Supplied text:
━━━━━━

Over the past few years I have been noticing a range of symptoms-- but I have seen an escalation in symptoms since the birth of my son 20 months ago. The past 2 years have been excruciating. At first everyone tried to tell me that it was related to the birth-- but after a while that excuse was no longer valid.
Everyone thought I had MS (my GP, neurologist, family & friends). However, when my MRI came back normal that diagnosis turned to FND. I have to say this was absolutely devastating. I was praying for MS. For a defined treatment and prognosis. I even got illness insurance that would help me financially. Its a believed condition and has so much love and support with people rallying to raise money and research. FND however, is met with so much stigma and I have personally had so much of that already in my life that it has really put me into a depressive phase. I hate that I dont know what to say to people. I hate that the first thing that comes up on a search page is mental illness and conversion disorder. My neurologist believes that it is real and I am seeing a complex care physician-- but my family doctor believes its related to my anxiety and does not believe in the condition. Just seeing her last week- her reaction was horrible and it sent me further down the rabbit hole. I am currently off work trying to learn how to deal with all of this.

━━━━━━

Available data:
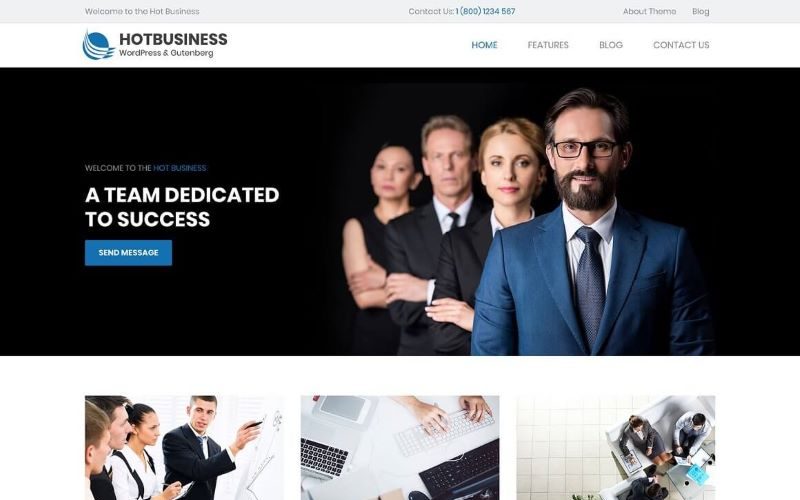
Task: Open the keyboards and laptop thumbnail
Action: coord(400,447)
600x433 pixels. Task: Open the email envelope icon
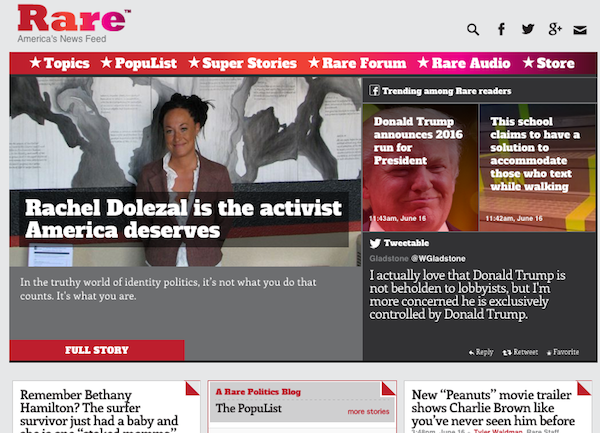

━━━━━━

Tasks to complete:
1: Transcribe the FND post word for word from "Over the past" to "no longer valid.".
2: According to the FND post, who thought the writer had MS? List each one.
The data above come from a separate source and are unrelated to the FND post.

Activity answers:
1:
Over the past few years I have been noticing a range of symptoms-- but I have seen an escalation in symptoms since the birth of my son 20 months ago. The past 2 years have been excruciating. At first everyone tried to tell me that it was related to the birth-- but after a while that excuse was no longer valid.

2:
GP
neurologist
family
friends